Activity:
Transcribe all of the data verbatim, please, and leave out its pictures.

[Stored records]

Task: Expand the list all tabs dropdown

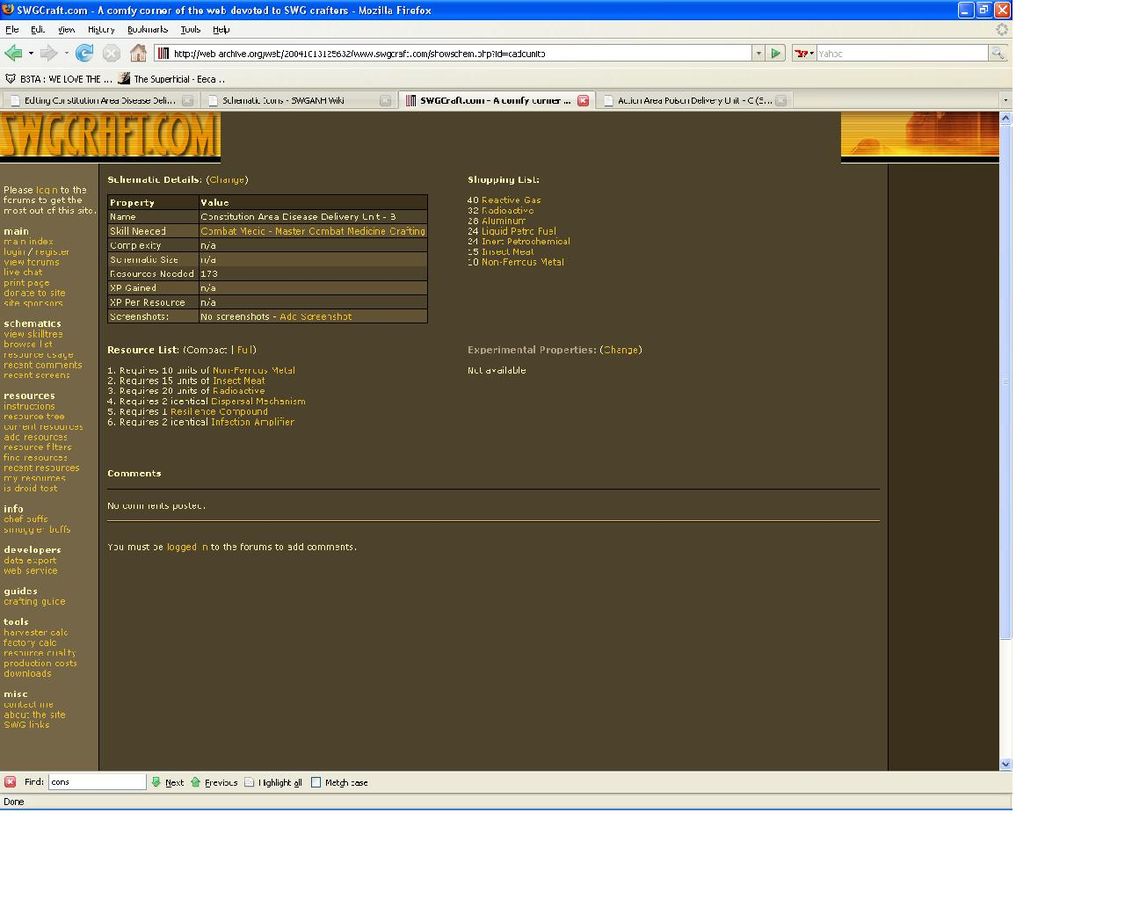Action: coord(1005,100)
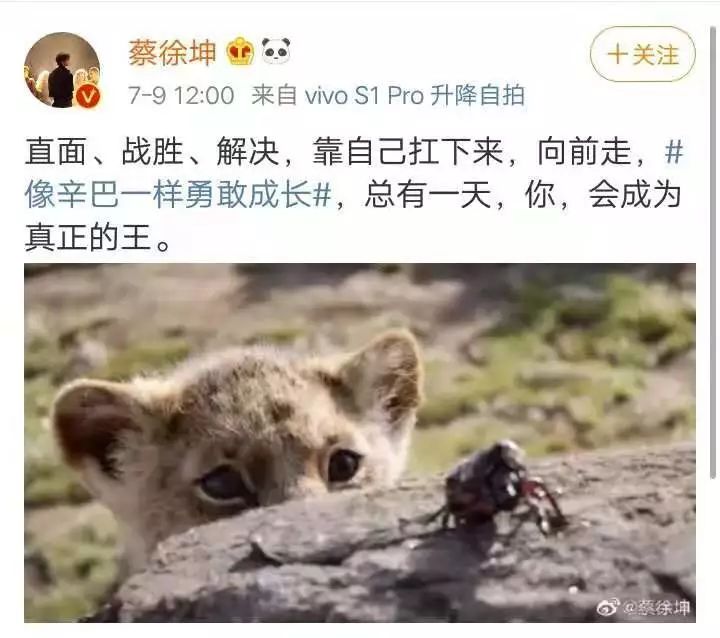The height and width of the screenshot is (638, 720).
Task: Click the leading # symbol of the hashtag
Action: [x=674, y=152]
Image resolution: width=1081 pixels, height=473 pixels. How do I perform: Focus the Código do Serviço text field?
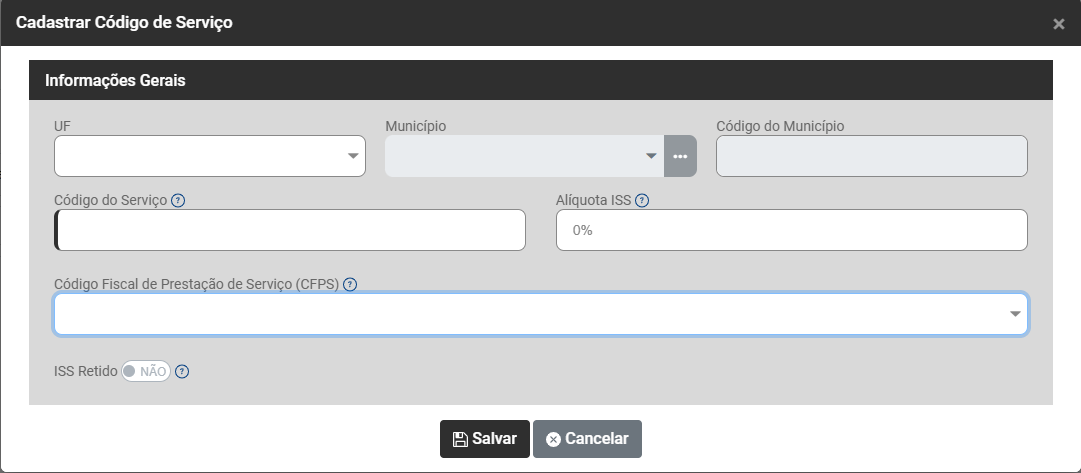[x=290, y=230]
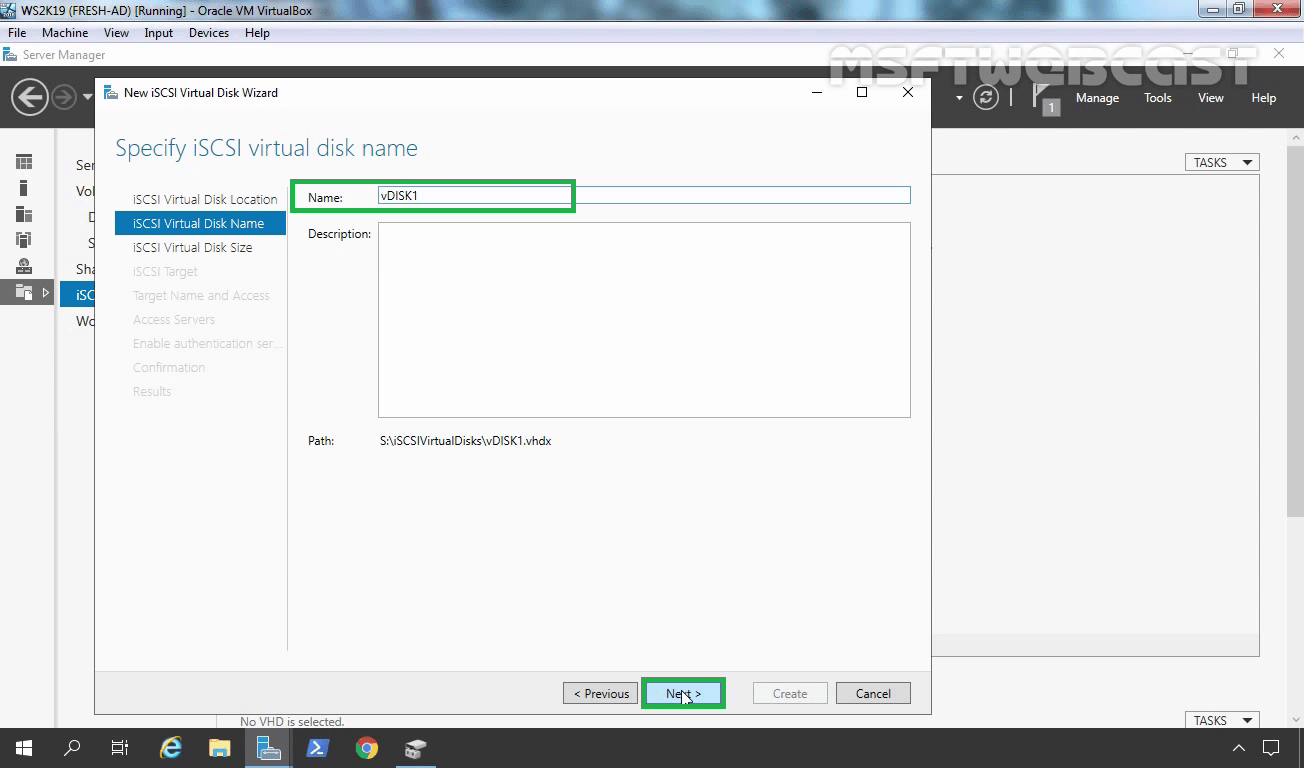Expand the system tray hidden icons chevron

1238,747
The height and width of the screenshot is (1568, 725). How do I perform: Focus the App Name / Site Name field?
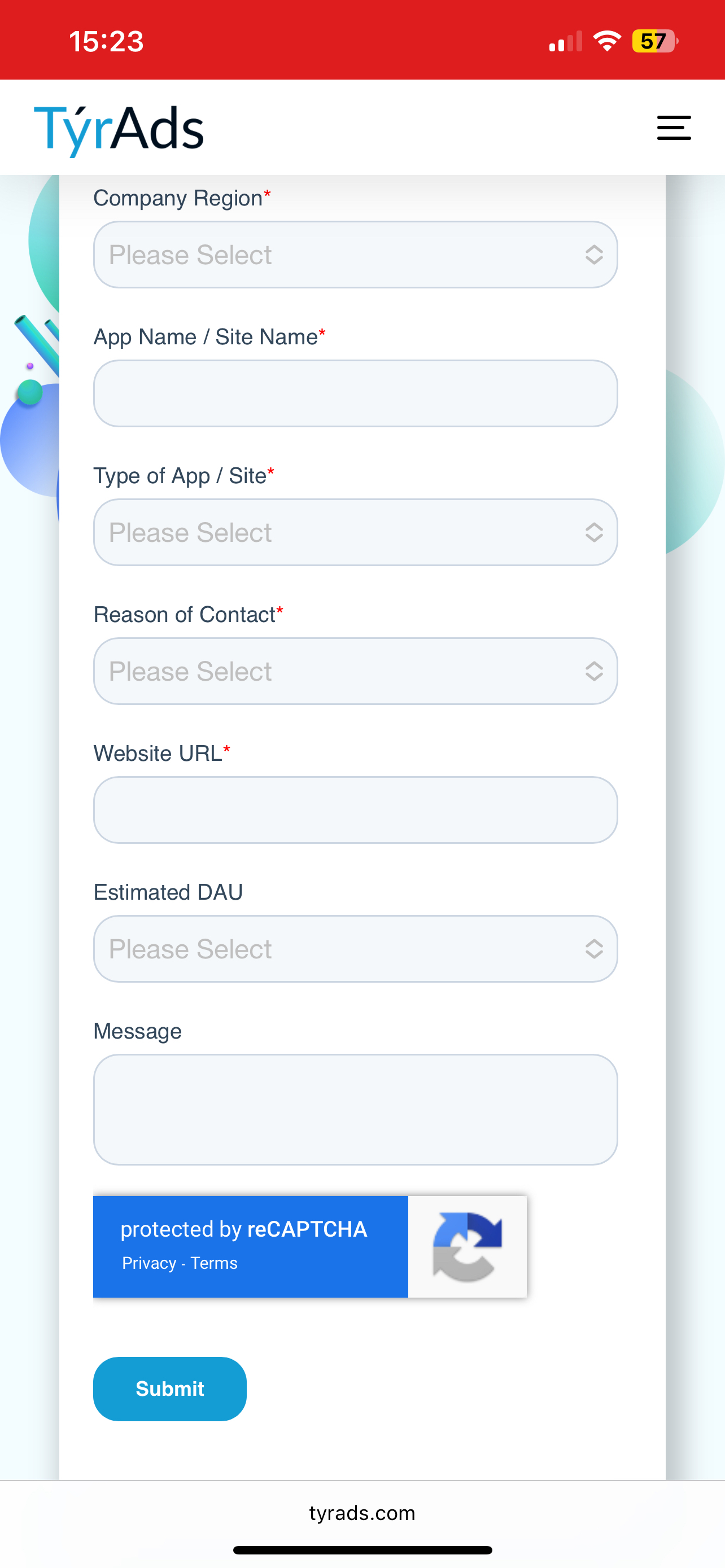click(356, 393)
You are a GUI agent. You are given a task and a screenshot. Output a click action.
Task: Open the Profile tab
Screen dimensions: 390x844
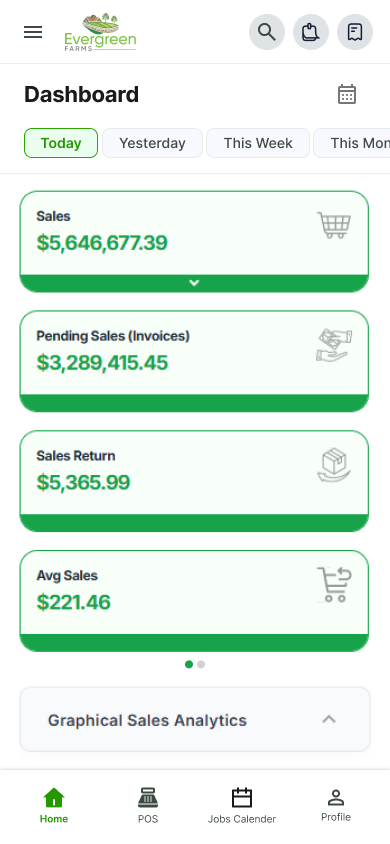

Problem solution:
Task: Expand the list all tabs dropdown

Action: coord(1005,100)
The height and width of the screenshot is (638, 720).
Task: Click the leading # symbol of the hashtag
Action: [x=674, y=152]
Image resolution: width=1081 pixels, height=473 pixels. How do I perform: Focus the Código do Serviço text field?
[x=290, y=230]
Expand the system tray hidden icons chevron

1238,747
The height and width of the screenshot is (1568, 725). How do I perform: Focus the App Name / Site Name field?
click(356, 393)
You are a GUI agent. You are given a task and a screenshot. Output a click action.
Task: Open the Profile tab
Screen dimensions: 390x844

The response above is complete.